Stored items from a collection

□ □ □ □ □ □ □

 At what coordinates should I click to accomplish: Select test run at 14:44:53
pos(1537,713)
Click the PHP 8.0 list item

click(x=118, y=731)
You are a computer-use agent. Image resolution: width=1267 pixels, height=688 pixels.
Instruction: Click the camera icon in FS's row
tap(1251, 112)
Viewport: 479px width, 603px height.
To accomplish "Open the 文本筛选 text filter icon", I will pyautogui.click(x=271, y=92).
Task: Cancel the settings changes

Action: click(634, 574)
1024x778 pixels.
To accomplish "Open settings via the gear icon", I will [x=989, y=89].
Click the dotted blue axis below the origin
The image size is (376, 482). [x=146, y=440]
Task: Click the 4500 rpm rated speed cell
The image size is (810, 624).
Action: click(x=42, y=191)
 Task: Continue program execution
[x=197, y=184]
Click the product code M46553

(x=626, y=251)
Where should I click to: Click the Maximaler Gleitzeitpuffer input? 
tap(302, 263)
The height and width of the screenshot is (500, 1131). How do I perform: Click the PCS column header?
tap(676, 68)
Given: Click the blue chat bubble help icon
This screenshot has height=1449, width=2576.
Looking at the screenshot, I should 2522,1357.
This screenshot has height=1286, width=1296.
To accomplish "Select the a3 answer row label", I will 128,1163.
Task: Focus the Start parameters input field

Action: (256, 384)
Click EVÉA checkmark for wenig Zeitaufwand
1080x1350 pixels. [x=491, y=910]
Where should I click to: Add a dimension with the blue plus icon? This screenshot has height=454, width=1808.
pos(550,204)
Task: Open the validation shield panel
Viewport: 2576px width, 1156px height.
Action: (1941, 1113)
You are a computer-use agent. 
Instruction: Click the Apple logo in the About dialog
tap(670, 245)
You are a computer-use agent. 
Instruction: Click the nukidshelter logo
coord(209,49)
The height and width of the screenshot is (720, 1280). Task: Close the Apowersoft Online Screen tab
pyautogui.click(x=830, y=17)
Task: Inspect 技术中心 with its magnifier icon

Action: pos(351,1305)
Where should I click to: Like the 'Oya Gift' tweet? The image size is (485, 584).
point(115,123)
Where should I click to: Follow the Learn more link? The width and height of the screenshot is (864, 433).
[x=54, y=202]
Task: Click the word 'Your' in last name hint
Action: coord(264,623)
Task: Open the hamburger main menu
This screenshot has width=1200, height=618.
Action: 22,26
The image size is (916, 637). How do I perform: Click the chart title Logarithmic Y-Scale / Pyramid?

□ □ □ □ □ □ □

[AIM]
Repeat the records exactly, starting from the first line and ending with the line that contains "pos(550,204)".

[OUTPUT OF THE TASK]
 At what coordinates should I click to accomplish: Select test run at 14:44:53
pos(1537,713)
Click the PHP 8.0 list item

click(x=118, y=731)
You are a computer-use agent. Image resolution: width=1267 pixels, height=688 pixels.
Instruction: Click the camera icon in FS's row
tap(1251, 112)
Viewport: 479px width, 603px height.
To accomplish "Open the 文本筛选 text filter icon", I will pyautogui.click(x=271, y=92).
Task: Cancel the settings changes

Action: click(634, 574)
1024x778 pixels.
To accomplish "Open settings via the gear icon", I will [x=989, y=89].
Click the dotted blue axis below the origin
The image size is (376, 482). [x=146, y=440]
Task: Click the 4500 rpm rated speed cell
The image size is (810, 624).
Action: click(x=42, y=191)
 Task: Continue program execution
[x=197, y=184]
Click the product code M46553

(x=626, y=251)
Where should I click to: Click the Maximaler Gleitzeitpuffer input? 
tap(302, 263)
The height and width of the screenshot is (500, 1131). How do I perform: Click the PCS column header?
tap(676, 68)
Given: Click the blue chat bubble help icon
This screenshot has height=1449, width=2576.
Looking at the screenshot, I should 2522,1357.
This screenshot has height=1286, width=1296.
To accomplish "Select the a3 answer row label", I will 128,1163.
Task: Focus the Start parameters input field

Action: (256, 384)
Click EVÉA checkmark for wenig Zeitaufwand
1080x1350 pixels. [x=491, y=910]
Where should I click to: Add a dimension with the blue plus icon? This screenshot has height=454, width=1808.
pos(550,204)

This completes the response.